* [Problem details] Present every line of the listing below as a numbered list, leaving out blank lines.

* [Stored rows]

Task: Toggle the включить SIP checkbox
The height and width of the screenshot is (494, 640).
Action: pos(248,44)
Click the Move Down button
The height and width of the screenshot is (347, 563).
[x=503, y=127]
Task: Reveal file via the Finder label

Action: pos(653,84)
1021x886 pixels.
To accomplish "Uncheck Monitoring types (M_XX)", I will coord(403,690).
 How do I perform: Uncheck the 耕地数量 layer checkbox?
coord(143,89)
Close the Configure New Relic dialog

* [Solution for this problem]
1. Task: Toggle the включить SIP checkbox
2. The height and width of the screenshot is (494, 640).
3. Action: pos(248,44)
4. Click the Move Down button
5. The height and width of the screenshot is (347, 563).
6. [x=503, y=127]
7. Task: Reveal file via the Finder label
8. Action: pos(653,84)
9. 1021x886 pixels.
10. To accomplish "Uncheck Monitoring types (M_XX)", I will coord(403,690).
11.  How do I perform: Uncheck the 耕地数量 layer checkbox?
12. coord(143,89)
13. Close the Configure New Relic dialog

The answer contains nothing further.